Among the lines below, how many have the string "agent" in them? Only the number is wanted.

Content starts

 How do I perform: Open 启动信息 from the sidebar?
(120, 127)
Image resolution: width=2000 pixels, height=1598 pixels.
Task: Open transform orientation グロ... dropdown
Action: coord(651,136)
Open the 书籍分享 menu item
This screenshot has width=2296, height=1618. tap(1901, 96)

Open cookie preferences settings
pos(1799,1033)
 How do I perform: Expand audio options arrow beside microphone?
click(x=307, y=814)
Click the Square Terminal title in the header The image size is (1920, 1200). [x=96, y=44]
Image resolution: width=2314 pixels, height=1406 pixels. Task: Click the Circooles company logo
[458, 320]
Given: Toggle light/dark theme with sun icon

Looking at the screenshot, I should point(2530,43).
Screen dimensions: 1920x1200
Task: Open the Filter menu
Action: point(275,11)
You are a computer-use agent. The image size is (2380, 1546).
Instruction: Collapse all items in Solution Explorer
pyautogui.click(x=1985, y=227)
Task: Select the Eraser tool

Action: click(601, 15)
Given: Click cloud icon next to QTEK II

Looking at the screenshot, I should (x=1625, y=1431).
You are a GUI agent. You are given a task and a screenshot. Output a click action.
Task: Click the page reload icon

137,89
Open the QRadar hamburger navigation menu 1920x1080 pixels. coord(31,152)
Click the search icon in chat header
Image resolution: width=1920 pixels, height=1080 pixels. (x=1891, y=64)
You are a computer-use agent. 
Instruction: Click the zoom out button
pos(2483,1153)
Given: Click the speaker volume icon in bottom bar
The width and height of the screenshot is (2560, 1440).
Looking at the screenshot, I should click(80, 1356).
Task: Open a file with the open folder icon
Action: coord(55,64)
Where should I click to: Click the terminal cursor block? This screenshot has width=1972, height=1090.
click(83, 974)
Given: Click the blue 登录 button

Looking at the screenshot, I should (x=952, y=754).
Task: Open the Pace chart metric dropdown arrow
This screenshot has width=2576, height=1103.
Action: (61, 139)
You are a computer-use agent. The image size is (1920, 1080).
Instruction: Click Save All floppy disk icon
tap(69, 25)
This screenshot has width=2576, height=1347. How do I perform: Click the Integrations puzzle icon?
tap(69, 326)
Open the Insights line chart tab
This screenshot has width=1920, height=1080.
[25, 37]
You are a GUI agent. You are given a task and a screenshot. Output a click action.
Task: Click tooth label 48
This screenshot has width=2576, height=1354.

Content ends

_EXPECTED ANSWER:_ 5